Next lexes the next token starting from the given lex state index. It automatically skips tokens from states where Skip=true (whitespace). Returns a zero-Symbol token with StartByte==EndByte at EOF.

type LookaheadIterator added in v0.6.0

type LookaheadIterator struct {
	// contains filtered or unexported fields
}

LookaheadIterator iterates over valid symbols for a given parse state. It precomputes the full set of symbols that have valid parse actions in the specified state, enabling autocomplete and error diagnostic use cases.

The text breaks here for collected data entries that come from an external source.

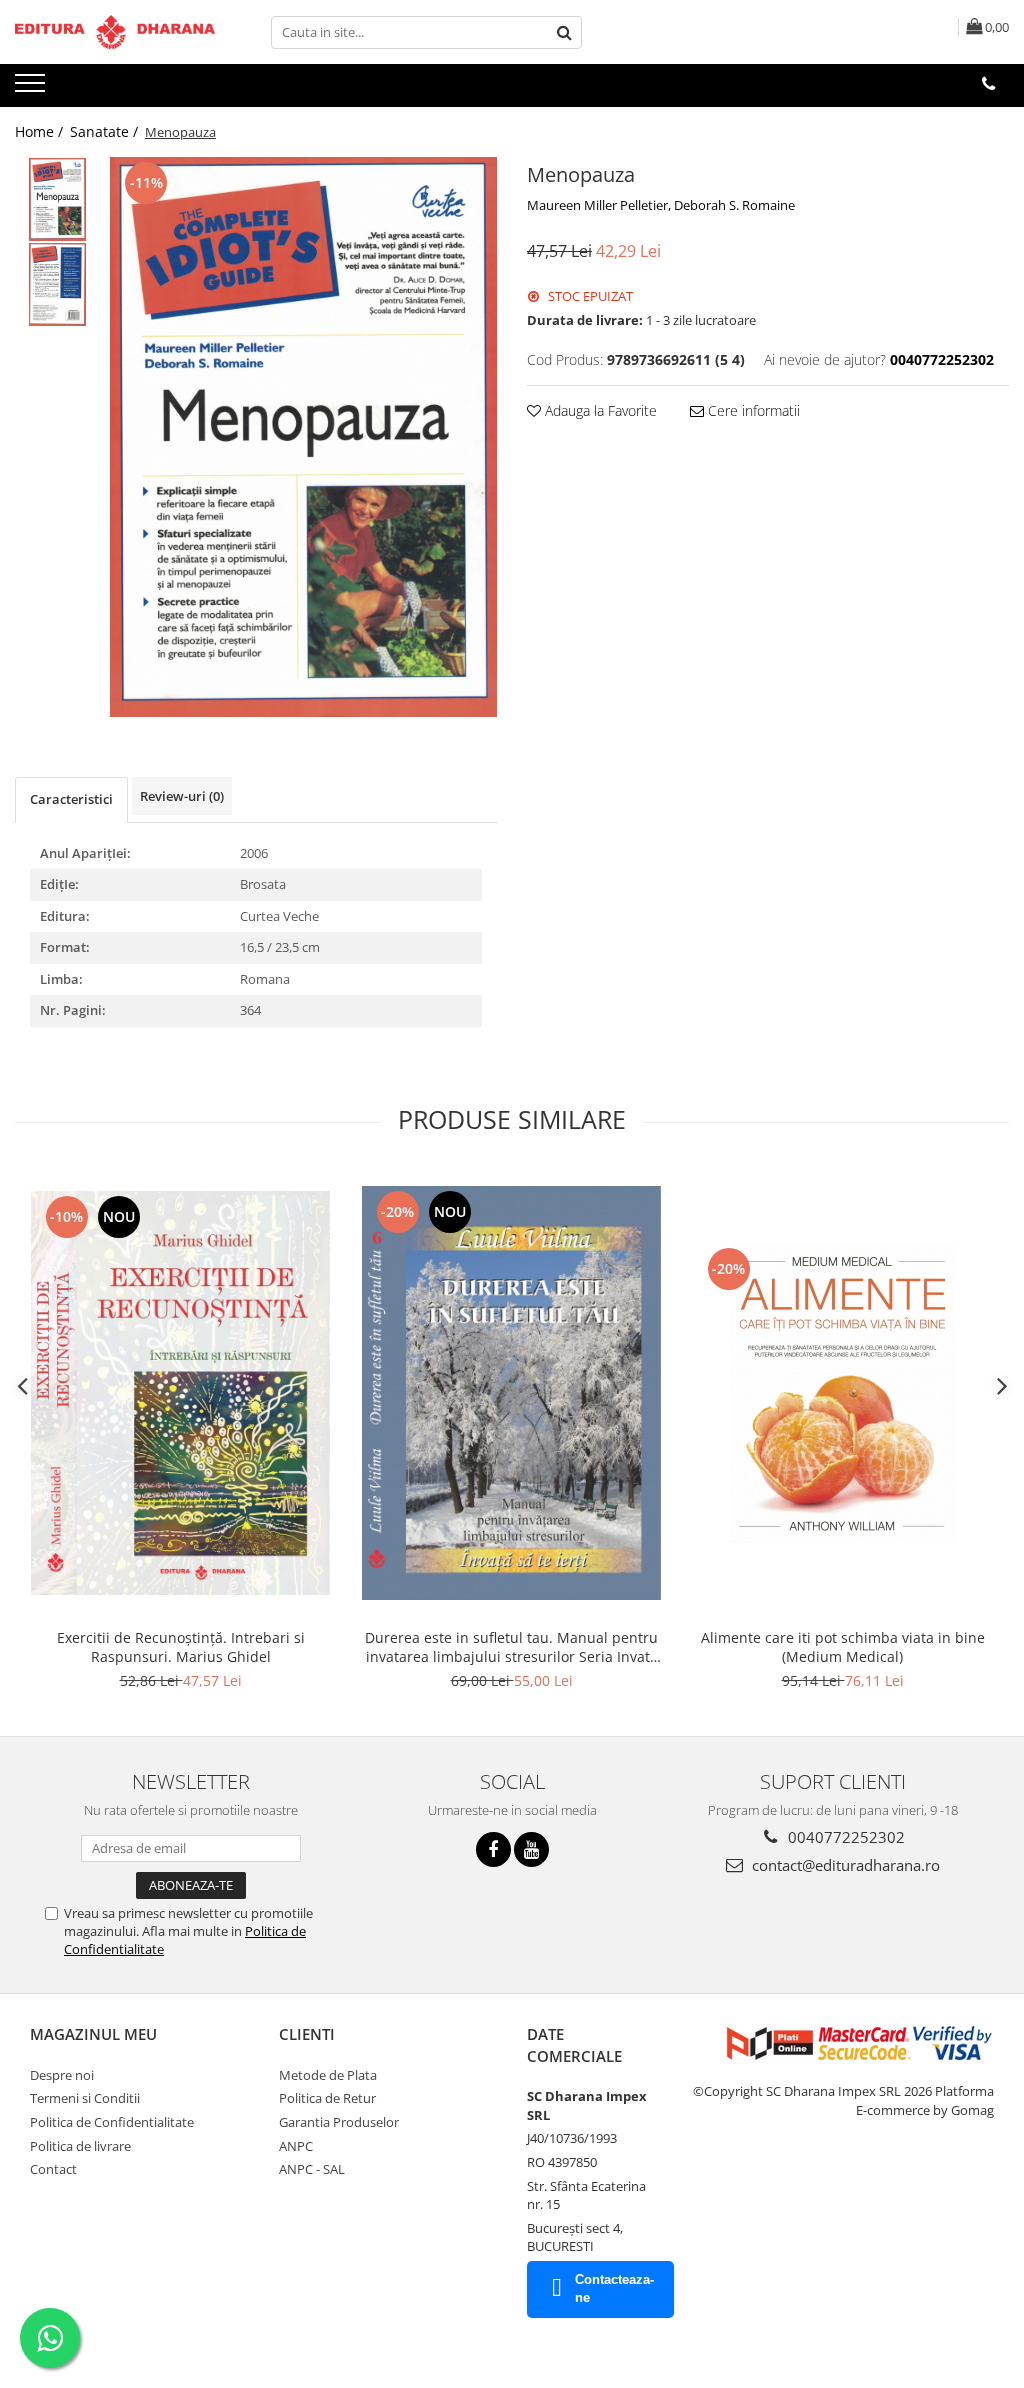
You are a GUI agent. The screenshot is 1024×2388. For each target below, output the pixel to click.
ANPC (296, 2146)
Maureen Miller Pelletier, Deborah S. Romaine (661, 205)
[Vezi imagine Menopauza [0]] (57, 199)
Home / (41, 131)
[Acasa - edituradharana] (115, 32)
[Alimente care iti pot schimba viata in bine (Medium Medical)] (843, 1393)
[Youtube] (531, 1849)
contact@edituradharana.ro (844, 1865)
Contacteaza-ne (614, 2289)
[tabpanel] (303, 437)
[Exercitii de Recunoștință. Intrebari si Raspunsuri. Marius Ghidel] (181, 1393)
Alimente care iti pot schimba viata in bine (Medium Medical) (843, 1647)
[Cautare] (564, 32)
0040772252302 (844, 1837)
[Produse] (32, 89)
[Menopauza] (303, 437)
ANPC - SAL (312, 2169)
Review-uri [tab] (182, 796)
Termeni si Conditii (85, 2098)
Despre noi (62, 2075)
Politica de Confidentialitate (112, 2122)
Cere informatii (752, 410)
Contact (53, 2169)
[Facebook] (493, 1849)
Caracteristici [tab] (71, 799)
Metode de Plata (328, 2075)
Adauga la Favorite (599, 410)
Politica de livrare (80, 2146)
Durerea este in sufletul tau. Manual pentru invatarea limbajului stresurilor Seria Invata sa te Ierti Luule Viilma (511, 1647)
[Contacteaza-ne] (988, 84)
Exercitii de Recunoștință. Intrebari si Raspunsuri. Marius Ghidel (181, 1647)
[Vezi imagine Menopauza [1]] (57, 284)
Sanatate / (106, 131)
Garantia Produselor (339, 2122)
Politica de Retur (327, 2098)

func NewLookaheadIterator added in v0.6.0

func NewLookaheadIterator(lang *Language, state StateID) (*LookaheadIterator, error)

NewLookaheadIterator creates an iterator over all symbols that have valid parse actions in the given state. Returns an error if the state is out of range for the language's parse tables.

func (*LookaheadIterator) CurrentSymbol added in v0.6.0

func (it *LookaheadIterator) CurrentSymbol() Symbol

CurrentSymbol returns the symbol at the current iterator position. Must be called after a successful Next().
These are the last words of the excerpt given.